> _DATA SUPPLIED_
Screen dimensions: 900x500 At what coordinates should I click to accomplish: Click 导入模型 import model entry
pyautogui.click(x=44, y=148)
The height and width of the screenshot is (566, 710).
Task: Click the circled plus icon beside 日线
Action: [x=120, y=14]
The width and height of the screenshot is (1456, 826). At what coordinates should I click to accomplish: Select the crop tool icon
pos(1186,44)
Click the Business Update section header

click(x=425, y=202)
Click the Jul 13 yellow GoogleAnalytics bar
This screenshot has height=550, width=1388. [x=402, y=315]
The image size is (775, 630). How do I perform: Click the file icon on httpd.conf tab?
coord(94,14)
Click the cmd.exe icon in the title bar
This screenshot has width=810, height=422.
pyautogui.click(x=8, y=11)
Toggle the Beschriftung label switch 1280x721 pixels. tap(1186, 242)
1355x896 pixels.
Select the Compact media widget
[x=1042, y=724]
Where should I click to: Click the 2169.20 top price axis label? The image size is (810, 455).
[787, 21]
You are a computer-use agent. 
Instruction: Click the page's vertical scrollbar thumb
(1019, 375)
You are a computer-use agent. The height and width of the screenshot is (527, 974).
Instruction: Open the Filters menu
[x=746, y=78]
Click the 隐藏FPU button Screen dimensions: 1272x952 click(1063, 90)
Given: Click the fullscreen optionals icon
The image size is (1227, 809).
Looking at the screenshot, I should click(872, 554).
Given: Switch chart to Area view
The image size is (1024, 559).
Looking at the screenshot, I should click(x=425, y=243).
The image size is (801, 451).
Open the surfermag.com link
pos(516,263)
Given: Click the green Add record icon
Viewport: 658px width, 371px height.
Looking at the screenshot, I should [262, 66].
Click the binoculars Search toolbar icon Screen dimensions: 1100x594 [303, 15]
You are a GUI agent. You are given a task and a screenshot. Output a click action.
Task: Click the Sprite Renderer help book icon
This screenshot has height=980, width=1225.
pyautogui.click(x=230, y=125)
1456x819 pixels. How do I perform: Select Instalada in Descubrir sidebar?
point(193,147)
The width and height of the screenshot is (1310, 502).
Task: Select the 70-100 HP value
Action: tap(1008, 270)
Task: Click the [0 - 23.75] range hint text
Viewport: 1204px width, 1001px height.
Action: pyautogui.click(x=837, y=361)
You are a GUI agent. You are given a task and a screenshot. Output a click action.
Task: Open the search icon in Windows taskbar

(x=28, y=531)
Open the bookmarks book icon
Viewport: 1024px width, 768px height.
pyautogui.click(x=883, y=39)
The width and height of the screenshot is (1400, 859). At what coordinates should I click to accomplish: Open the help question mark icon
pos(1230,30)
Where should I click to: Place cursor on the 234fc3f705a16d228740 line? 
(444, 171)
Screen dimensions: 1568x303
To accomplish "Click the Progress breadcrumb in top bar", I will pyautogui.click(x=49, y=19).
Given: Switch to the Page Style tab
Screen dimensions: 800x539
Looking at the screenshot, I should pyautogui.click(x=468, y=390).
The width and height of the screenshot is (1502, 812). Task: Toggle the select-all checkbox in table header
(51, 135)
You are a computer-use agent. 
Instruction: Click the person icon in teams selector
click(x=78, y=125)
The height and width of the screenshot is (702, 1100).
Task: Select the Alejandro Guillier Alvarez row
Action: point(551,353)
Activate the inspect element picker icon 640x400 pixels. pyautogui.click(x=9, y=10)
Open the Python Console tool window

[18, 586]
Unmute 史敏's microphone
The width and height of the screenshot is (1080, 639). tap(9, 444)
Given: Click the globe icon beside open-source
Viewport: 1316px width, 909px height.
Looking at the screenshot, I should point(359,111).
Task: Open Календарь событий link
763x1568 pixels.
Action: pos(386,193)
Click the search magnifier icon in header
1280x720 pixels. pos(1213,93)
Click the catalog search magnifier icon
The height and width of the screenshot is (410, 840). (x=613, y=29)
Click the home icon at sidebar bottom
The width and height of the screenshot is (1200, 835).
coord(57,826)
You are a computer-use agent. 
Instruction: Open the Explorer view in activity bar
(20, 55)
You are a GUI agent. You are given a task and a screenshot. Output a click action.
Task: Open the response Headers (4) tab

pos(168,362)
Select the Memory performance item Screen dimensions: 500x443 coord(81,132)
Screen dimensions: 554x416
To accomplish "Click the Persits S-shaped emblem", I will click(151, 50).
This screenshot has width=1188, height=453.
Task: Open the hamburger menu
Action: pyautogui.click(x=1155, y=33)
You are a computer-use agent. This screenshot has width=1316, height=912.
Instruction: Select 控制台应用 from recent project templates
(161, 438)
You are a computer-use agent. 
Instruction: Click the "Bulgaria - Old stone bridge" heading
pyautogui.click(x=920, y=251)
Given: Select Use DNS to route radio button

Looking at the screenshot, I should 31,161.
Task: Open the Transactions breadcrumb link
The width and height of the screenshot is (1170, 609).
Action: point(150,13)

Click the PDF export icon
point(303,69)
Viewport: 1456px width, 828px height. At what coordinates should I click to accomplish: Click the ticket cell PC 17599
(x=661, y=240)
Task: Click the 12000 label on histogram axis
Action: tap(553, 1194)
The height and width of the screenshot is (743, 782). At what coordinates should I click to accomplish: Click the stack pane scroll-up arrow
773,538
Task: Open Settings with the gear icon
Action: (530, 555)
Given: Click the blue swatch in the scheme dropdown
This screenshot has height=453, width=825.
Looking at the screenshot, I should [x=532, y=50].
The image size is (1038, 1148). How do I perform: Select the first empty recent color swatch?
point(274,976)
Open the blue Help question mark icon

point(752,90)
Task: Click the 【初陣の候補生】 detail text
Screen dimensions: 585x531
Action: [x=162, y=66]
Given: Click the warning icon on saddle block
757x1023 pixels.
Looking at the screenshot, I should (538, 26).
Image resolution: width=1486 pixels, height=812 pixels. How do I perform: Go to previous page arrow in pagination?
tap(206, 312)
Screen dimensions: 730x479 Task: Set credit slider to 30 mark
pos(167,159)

> _GIVEN INSTRUCTION_
Copy all of the data above line for line, with no changes.

> _RESPONSE TO THIS TASK_
Screen dimensions: 900x500 At what coordinates should I click to accomplish: Click 导入模型 import model entry
pyautogui.click(x=44, y=148)
The height and width of the screenshot is (566, 710).
Task: Click the circled plus icon beside 日线
Action: [x=120, y=14]
The width and height of the screenshot is (1456, 826). At what coordinates should I click to accomplish: Select the crop tool icon
pos(1186,44)
Click the Business Update section header

click(x=425, y=202)
Click the Jul 13 yellow GoogleAnalytics bar
This screenshot has height=550, width=1388. [x=402, y=315]
The image size is (775, 630). How do I perform: Click the file icon on httpd.conf tab?
coord(94,14)
Click the cmd.exe icon in the title bar
This screenshot has width=810, height=422.
pyautogui.click(x=8, y=11)
Toggle the Beschriftung label switch 1280x721 pixels. tap(1186, 242)
1355x896 pixels.
Select the Compact media widget
[x=1042, y=724]
Where should I click to: Click the 2169.20 top price axis label? The image size is (810, 455).
[787, 21]
You are a computer-use agent. 
Instruction: Click the page's vertical scrollbar thumb
(1019, 375)
You are a computer-use agent. The height and width of the screenshot is (527, 974).
Instruction: Open the Filters menu
[x=746, y=78]
Click the 隐藏FPU button Screen dimensions: 1272x952 click(1063, 90)
Given: Click the fullscreen optionals icon
The image size is (1227, 809).
Looking at the screenshot, I should click(872, 554).
Given: Switch chart to Area view
The image size is (1024, 559).
Looking at the screenshot, I should click(x=425, y=243).
The image size is (801, 451).
Open the surfermag.com link
pos(516,263)
Given: Click the green Add record icon
Viewport: 658px width, 371px height.
Looking at the screenshot, I should [262, 66].
Click the binoculars Search toolbar icon Screen dimensions: 1100x594 [303, 15]
You are a GUI agent. You are given a task and a screenshot. Output a click action.
Task: Click the Sprite Renderer help book icon
This screenshot has height=980, width=1225.
pyautogui.click(x=230, y=125)
1456x819 pixels. How do I perform: Select Instalada in Descubrir sidebar?
point(193,147)
The width and height of the screenshot is (1310, 502).
Task: Select the 70-100 HP value
Action: tap(1008, 270)
Task: Click the [0 - 23.75] range hint text
Viewport: 1204px width, 1001px height.
Action: pyautogui.click(x=837, y=361)
You are a GUI agent. You are given a task and a screenshot. Output a click action.
Task: Open the search icon in Windows taskbar

(x=28, y=531)
Open the bookmarks book icon
Viewport: 1024px width, 768px height.
pyautogui.click(x=883, y=39)
The width and height of the screenshot is (1400, 859). At what coordinates should I click to accomplish: Open the help question mark icon
pos(1230,30)
Where should I click to: Place cursor on the 234fc3f705a16d228740 line? 
(444, 171)
Screen dimensions: 1568x303
To accomplish "Click the Progress breadcrumb in top bar", I will pyautogui.click(x=49, y=19).
Given: Switch to the Page Style tab
Screen dimensions: 800x539
Looking at the screenshot, I should pyautogui.click(x=468, y=390).
The width and height of the screenshot is (1502, 812). Task: Toggle the select-all checkbox in table header
(51, 135)
You are a computer-use agent. 
Instruction: Click the person icon in teams selector
click(x=78, y=125)
The height and width of the screenshot is (702, 1100).
Task: Select the Alejandro Guillier Alvarez row
Action: point(551,353)
Activate the inspect element picker icon 640x400 pixels. pyautogui.click(x=9, y=10)
Open the Python Console tool window

[18, 586]
Unmute 史敏's microphone
The width and height of the screenshot is (1080, 639). tap(9, 444)
Given: Click the globe icon beside open-source
Viewport: 1316px width, 909px height.
Looking at the screenshot, I should point(359,111).
Task: Open Календарь событий link
763x1568 pixels.
Action: pos(386,193)
Click the search magnifier icon in header
1280x720 pixels. pos(1213,93)
Click the catalog search magnifier icon
The height and width of the screenshot is (410, 840). (x=613, y=29)
Click the home icon at sidebar bottom
The width and height of the screenshot is (1200, 835).
coord(57,826)
You are a computer-use agent. 
Instruction: Open the Explorer view in activity bar
(20, 55)
You are a GUI agent. You are given a task and a screenshot. Output a click action.
Task: Open the response Headers (4) tab

pos(168,362)
Select the Memory performance item Screen dimensions: 500x443 coord(81,132)
Screen dimensions: 554x416
To accomplish "Click the Persits S-shaped emblem", I will click(151, 50).
This screenshot has width=1188, height=453.
Task: Open the hamburger menu
Action: pyautogui.click(x=1155, y=33)
You are a computer-use agent. This screenshot has width=1316, height=912.
Instruction: Select 控制台应用 from recent project templates
(161, 438)
You are a computer-use agent. 
Instruction: Click the "Bulgaria - Old stone bridge" heading
pyautogui.click(x=920, y=251)
Given: Select Use DNS to route radio button

Looking at the screenshot, I should 31,161.
Task: Open the Transactions breadcrumb link
The width and height of the screenshot is (1170, 609).
Action: point(150,13)

Click the PDF export icon
point(303,69)
Viewport: 1456px width, 828px height. At what coordinates should I click to accomplish: Click the ticket cell PC 17599
(x=661, y=240)
Task: Click the 12000 label on histogram axis
Action: tap(553, 1194)
The height and width of the screenshot is (743, 782). At what coordinates should I click to accomplish: Click the stack pane scroll-up arrow
773,538
Task: Open Settings with the gear icon
Action: (530, 555)
Given: Click the blue swatch in the scheme dropdown
This screenshot has height=453, width=825.
Looking at the screenshot, I should [x=532, y=50].
The image size is (1038, 1148). How do I perform: Select the first empty recent color swatch?
point(274,976)
Open the blue Help question mark icon

point(752,90)
Task: Click the 【初陣の候補生】 detail text
Screen dimensions: 585x531
Action: [x=162, y=66]
Given: Click the warning icon on saddle block
757x1023 pixels.
Looking at the screenshot, I should (538, 26).
Image resolution: width=1486 pixels, height=812 pixels. How do I perform: Go to previous page arrow in pagination?
tap(206, 312)
Screen dimensions: 730x479 Task: Set credit slider to 30 mark
pos(167,159)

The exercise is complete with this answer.